● **Excerpt provided**
+-------+

# Dwarf sagitarria not really dwarf sag at all?



## Church (Sep 14, 2004)

So this was brought up in another thread, and I don't want to hijack that person's thread...

A lot of people make mention of dwarf sag not being very "dwarf" at all, and talk of it growing huge in a tank. Some people even post pictures of it and it looks like a big bush of liriope that has been submerged or something. Yet, I've personally grown it under high-light, medium-light, and low-medium-light, and it always stays short. My question is:

Are these people mistaken about their superhuge sag being actual dwarf sag? Or have I been growing some pygmy variety of it?

Are there multiple varieties of dwarf sagitarria?

It's confusing, and it seeems worthy of discussion, since many people could potentially using it as a nano carpet plant, but aren't because they think it will grow too tall. Or the vice versa, people will think they can use it as a midground plant in a larger tank, but it will stay lower than their foreground plants?

What's the deal with sagitarria?


----------



## MrJG (Feb 21, 2007)

Heh good one. 

I've had some "dwarf sag" that I kept in a small 2.5g nano with 8W of light. It carpeted well and stayed <2 inches high with very healthy growth and lots of runners. This tank has aquasoil and a lower ph-kh.

I took plants from that tank and placed them in my 10G Hex tank with 18W of PC light and they grew 2-3 times taller. This tank has seachem onyx sand and the ph is closer to neutral.

Literally the same plants in two slightly different tanks yielded completely different growth. 

I have a similar situation with Echinodorus Tenellus 'micro' or 'pink' whatever you call it. It grew low and carpeted in my 20L with 65W + 48W T5HO... moved some plants to the new 40G breeder with 2X96W PC and they are growing tall with no notice of the nice pink/purple coloration. Both tanks have aquasoil and similar PH/KH values.

+-------+

● **Supplied information**
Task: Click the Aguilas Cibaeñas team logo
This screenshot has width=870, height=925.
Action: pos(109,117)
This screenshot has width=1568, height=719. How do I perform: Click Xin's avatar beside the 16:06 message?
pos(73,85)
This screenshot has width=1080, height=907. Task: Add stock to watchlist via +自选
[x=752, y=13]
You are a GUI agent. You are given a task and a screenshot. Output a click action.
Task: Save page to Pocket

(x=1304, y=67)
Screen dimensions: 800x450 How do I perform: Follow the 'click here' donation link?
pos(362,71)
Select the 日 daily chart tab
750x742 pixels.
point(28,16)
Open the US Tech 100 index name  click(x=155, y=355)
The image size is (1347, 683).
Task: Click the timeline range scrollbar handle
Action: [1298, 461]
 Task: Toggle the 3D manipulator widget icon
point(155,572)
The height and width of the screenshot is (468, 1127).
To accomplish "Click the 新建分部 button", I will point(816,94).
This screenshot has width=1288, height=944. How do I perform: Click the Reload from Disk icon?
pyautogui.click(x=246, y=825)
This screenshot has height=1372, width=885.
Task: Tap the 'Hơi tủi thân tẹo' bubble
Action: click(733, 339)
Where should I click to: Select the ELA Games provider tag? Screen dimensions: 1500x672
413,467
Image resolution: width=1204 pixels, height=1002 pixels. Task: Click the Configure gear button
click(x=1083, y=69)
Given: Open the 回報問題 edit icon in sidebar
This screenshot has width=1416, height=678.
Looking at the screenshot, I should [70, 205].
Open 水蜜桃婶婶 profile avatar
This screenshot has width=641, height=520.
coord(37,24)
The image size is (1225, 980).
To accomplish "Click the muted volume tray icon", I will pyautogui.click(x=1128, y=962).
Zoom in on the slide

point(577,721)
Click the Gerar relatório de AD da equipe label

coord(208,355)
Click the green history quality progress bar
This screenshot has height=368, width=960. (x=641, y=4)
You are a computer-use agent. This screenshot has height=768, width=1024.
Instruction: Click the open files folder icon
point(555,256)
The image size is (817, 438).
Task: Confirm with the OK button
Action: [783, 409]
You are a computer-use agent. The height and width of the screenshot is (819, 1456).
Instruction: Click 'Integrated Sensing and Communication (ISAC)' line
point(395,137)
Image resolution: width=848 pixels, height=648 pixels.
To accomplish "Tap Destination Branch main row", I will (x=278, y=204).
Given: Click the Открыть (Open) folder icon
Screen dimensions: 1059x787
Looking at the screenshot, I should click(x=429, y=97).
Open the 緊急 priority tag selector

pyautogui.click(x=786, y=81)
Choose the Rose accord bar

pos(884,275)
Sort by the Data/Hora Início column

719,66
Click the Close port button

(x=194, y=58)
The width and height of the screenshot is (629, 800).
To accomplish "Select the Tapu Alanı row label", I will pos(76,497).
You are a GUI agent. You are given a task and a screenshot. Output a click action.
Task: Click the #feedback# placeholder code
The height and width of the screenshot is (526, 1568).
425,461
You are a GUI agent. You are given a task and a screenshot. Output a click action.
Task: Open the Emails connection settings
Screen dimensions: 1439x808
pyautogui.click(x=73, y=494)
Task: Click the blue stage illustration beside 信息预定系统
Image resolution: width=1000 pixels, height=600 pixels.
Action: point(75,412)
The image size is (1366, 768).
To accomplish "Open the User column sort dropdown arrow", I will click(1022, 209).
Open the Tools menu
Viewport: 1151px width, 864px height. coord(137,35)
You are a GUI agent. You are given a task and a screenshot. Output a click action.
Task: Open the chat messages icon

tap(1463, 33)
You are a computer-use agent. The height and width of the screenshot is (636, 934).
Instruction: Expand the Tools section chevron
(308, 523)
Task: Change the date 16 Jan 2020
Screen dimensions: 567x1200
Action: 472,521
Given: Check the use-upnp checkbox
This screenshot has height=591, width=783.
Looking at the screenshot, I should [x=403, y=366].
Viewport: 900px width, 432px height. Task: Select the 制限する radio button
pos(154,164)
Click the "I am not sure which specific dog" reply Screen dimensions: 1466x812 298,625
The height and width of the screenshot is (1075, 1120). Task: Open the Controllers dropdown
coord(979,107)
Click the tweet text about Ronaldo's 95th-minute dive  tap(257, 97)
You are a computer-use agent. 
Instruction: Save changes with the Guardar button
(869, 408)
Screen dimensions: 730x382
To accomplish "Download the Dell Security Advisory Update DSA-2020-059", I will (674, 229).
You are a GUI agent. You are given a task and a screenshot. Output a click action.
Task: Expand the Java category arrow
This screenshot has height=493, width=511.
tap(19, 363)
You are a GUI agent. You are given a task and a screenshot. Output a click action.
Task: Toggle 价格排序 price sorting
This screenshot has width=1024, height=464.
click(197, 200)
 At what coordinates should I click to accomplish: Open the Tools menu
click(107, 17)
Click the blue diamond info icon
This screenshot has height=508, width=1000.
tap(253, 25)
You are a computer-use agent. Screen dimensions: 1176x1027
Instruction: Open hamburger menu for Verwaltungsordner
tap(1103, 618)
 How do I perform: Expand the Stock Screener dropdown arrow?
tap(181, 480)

+-------+

● **Jobs**
a) In the dwarf sagitarria thread, how tall did the dwarf sag stay in MrJG's 2.5g nano tank?
b) Return every line of the rows that contains the string "pyautogui".

● **Task results**
a) It stayed under 2 inches high.

b)
pyautogui.click(x=246, y=825)
To accomplish "Click the muted volume tray icon", I will pyautogui.click(x=1128, y=962).
pyautogui.click(x=786, y=81)
pyautogui.click(x=73, y=494)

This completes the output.